The Blue Jays have won four games in a row and eight of their last 10. It's still a longshot, but with 17 games remaining in the season there's at least a chance of making the playoffs.
A big reason why is that Blue Jays starters have tossed at least six innings in 17 consecutive games. That hasn't been done by a Toronto staff since 1998 when the streak was 19. There might not be a true ace on the staff, but everyone has done their part. On Wednesday night it was Hutchison's turn.
"What they do is give you a shot. Most of them give you a shot every time out there," Gibbons said. "They're not going to be good every time, but they're on a nice little roll. When we're pitching good, we're capable of scoring a lot of runs every night, and when we play good defense, we win."
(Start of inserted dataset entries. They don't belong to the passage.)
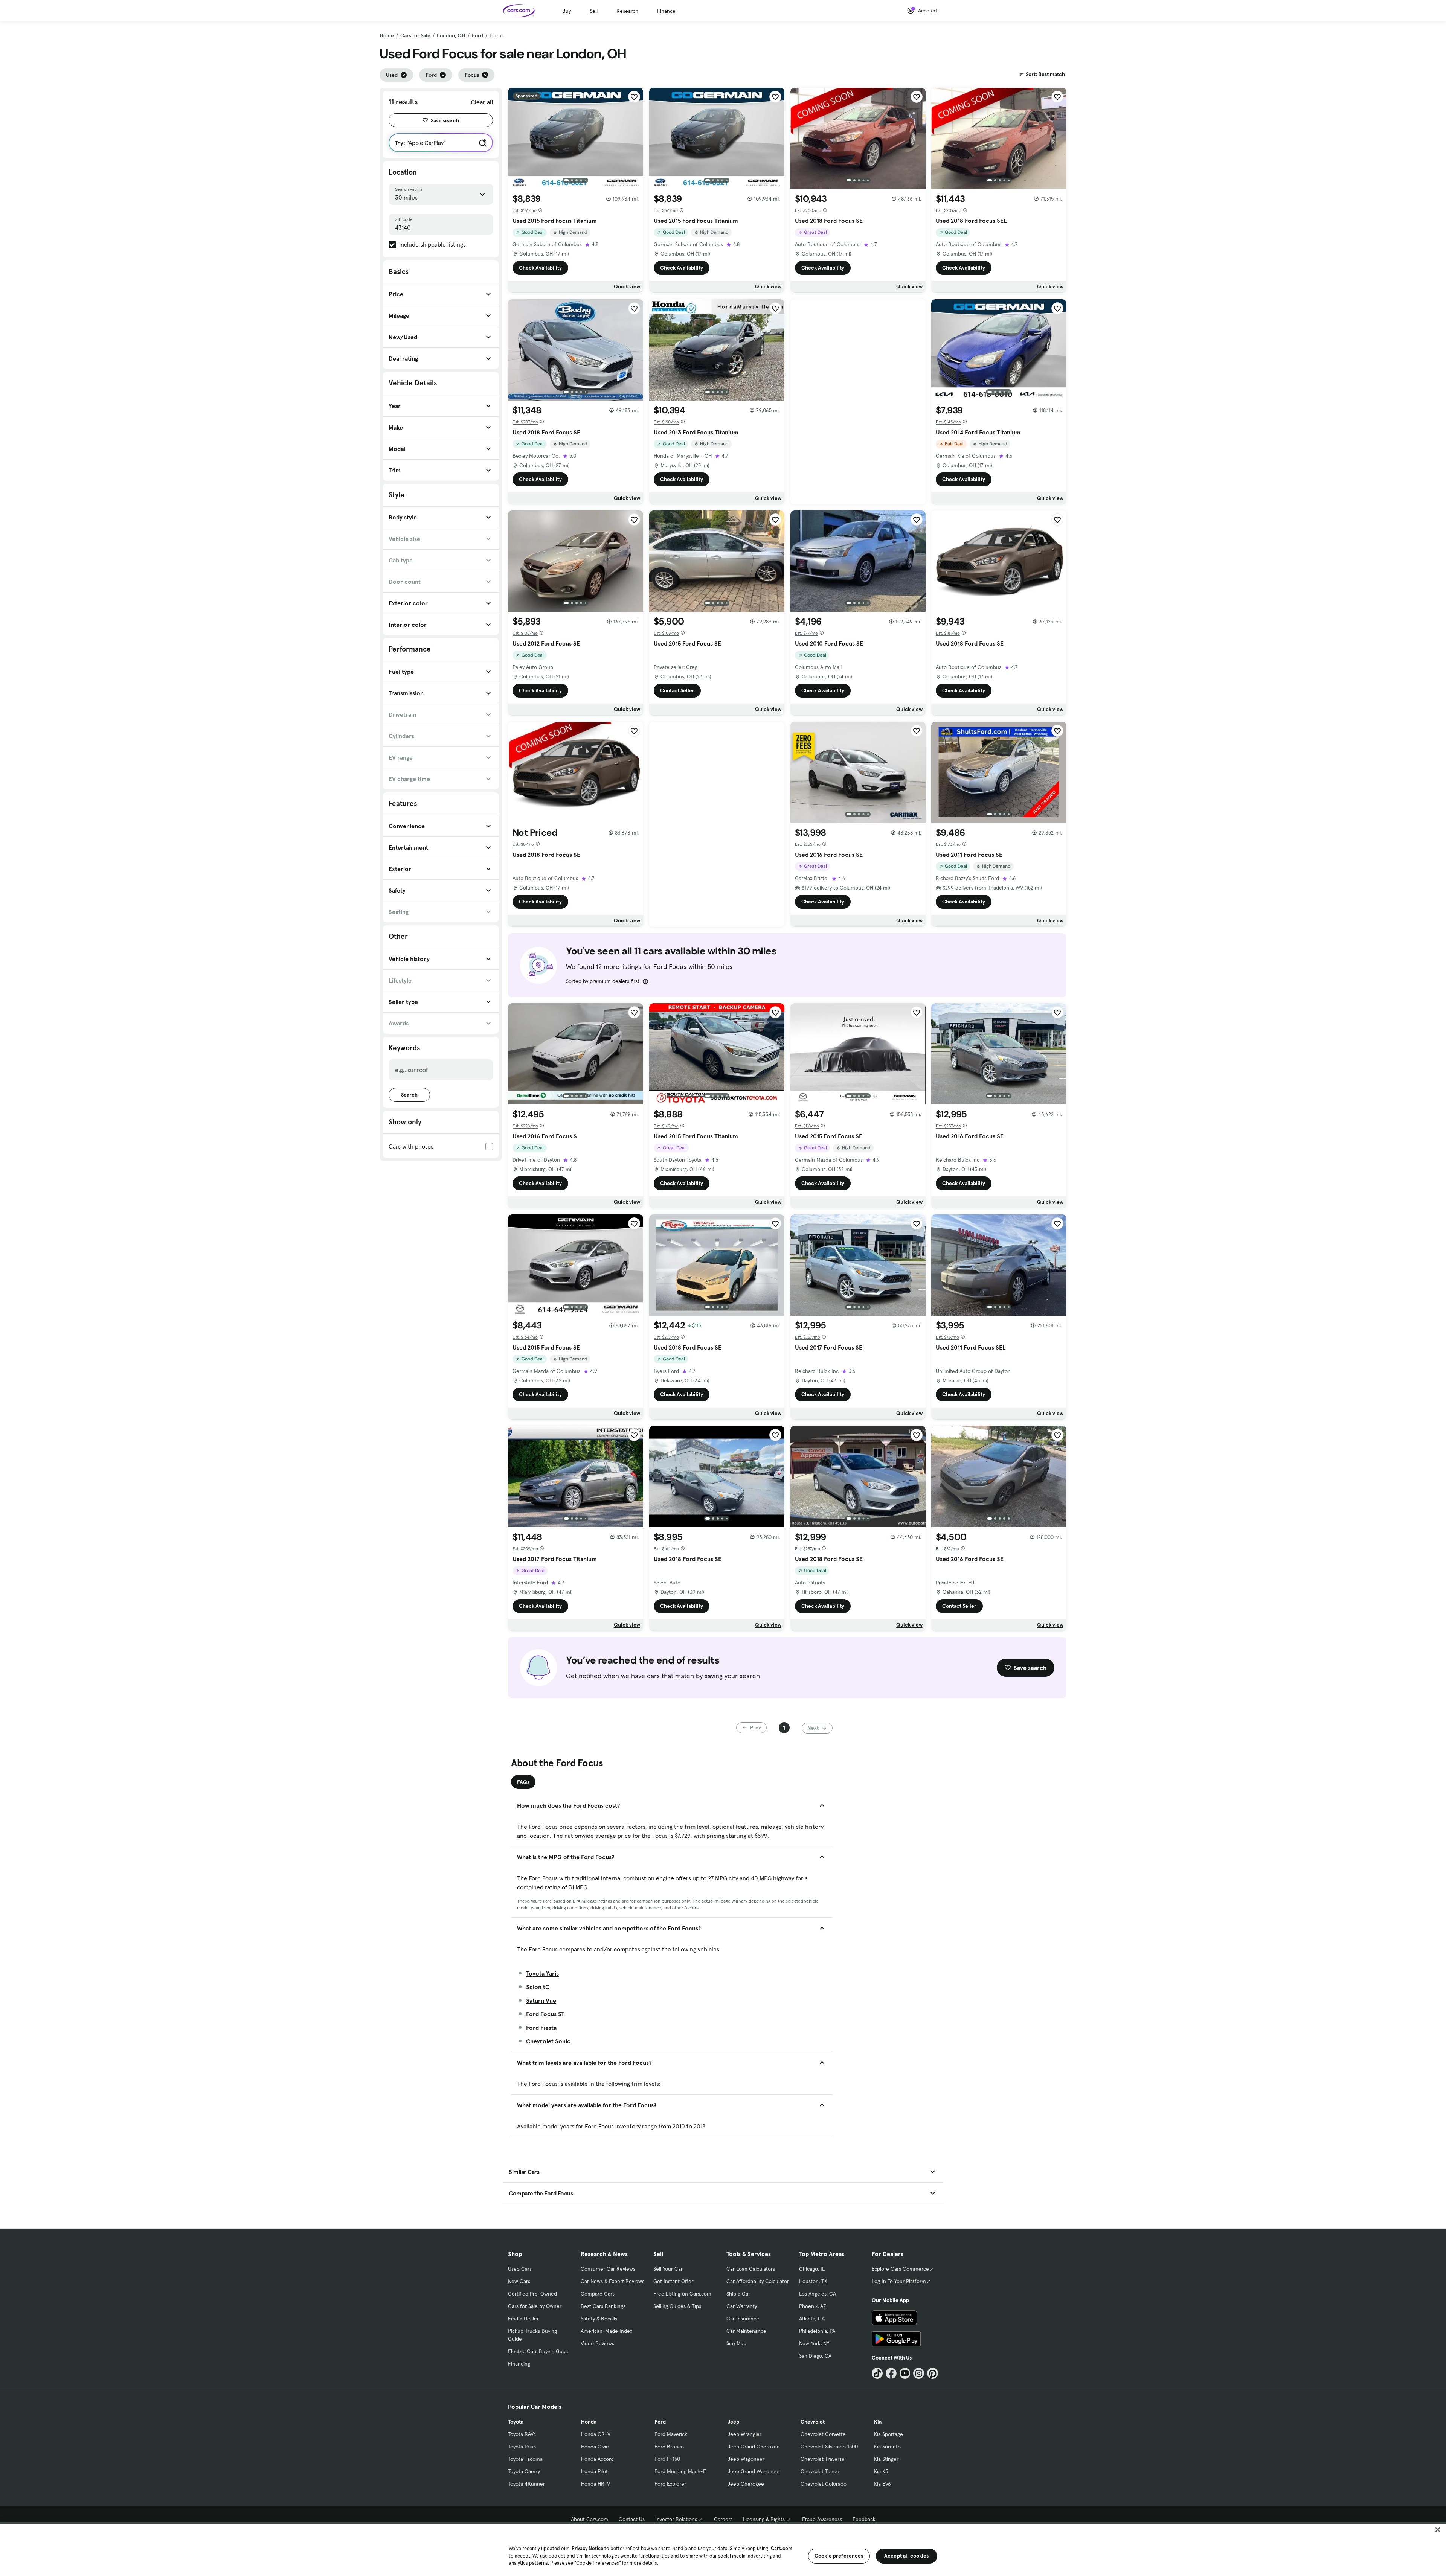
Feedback (864, 2519)
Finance (666, 11)
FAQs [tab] (523, 1782)
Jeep (733, 2421)
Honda (588, 2421)
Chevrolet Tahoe (820, 2471)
Hutchison survived a scare in the first inning and then retired the next 14 batters he faced. His lone mistake came with one out in the seventh when he served up a 2-1 fastball to Jorge Soler that was sent over the wall in right field for his fourth home run of the season.
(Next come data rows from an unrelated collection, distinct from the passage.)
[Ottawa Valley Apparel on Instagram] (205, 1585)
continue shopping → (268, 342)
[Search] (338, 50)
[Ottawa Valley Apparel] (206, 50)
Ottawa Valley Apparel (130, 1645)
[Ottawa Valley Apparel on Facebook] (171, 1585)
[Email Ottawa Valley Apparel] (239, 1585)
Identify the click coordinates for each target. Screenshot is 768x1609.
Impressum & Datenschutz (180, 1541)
That Soler shot snapped a streak of 68 innings by Blue Jays starters without allowing a homer. It was the first home run allowed since New York's Brett Gardner went deep off J.A. Happ on Aug. 31.
Hutchison was pulled from the game later in the inning and was charged with the one run on four hits and one walk while striking out 10. That marked the fifth time this season a Blue Jays starter reached double digits in strikeouts, and the second time for Hutchison. The 24-year-old appears to have found a second wind down the stretch and has allowed five earned runs over his past 25 1/3 innings.
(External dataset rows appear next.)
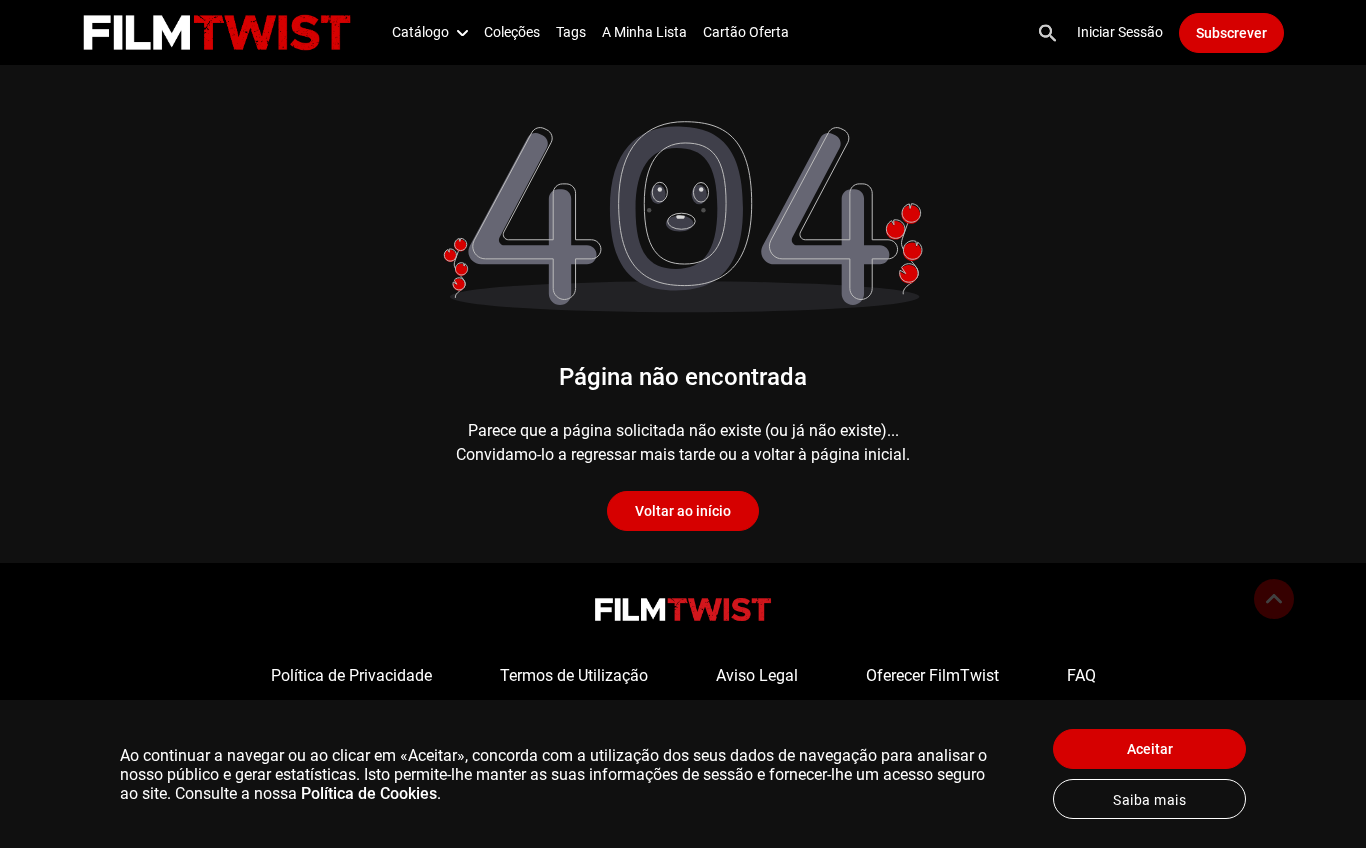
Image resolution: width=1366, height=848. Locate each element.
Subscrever (1231, 33)
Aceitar (1150, 749)
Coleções (512, 32)
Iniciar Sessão (1120, 32)
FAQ (1081, 675)
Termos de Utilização (574, 675)
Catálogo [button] (420, 32)
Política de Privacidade (351, 675)
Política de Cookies (369, 793)
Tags (571, 32)
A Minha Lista (644, 32)
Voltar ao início (683, 511)
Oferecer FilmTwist (932, 675)
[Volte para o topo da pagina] (1274, 599)
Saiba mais (1149, 800)
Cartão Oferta (746, 32)
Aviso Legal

"I expected to pitch all year long and pitch well all year long," Hutchison said. "That's the way I prepared for the season, to put myself in that position, and as far as innings go I'm not real worried about. I'm worried about going out every time and going deep into games, and whatever it ends up being, it ends up being."
Toronto took advantage of several lapses by Chicago fielders during the first two games of the series, and that trend continued in the finale. The Cubs committed three errors and likely could have received a couple more as they didn't do much to help out right-hander Kyle Hendricks.
The Blue Jays scored one in the third as Kevin Pillar doubled and later scored on a sacrifice fly by Anthony Gose. Three more came around in the sixth at least in part because of a costly error by Soler in right field which allowed Gose to score all the way from first base on a single. Adam Lind added to the damage with an RBI single and Danny Valencia delivered another blow with an RBI double.
Hendricks was charged with four of the runs on six hits and two walks. When he left the game, Toronto took full control with five runs in the eighth to turn the score into a blowout. Cubs center fielder Junior Lake had an error in the inning, Edwin Encarnacion and Dioner Navarro each had two-run singles and Valencia added an RBI single.
"Sometimes you go through slumps, and you gotta have someone who can stop that," said Hendricks, whose team was outscored 28-3 in the series. "And it starts on the mound, setting the tone. Even though I didn't get out of the sixth inning, I made good pitches. But I realize I have to be better than that to keep my team in the game. Especially when the offense has been struggling."
Toronto has scored seven or more runs in six of its nine games this month. The Blue Jays scored seven or more just twice the month before.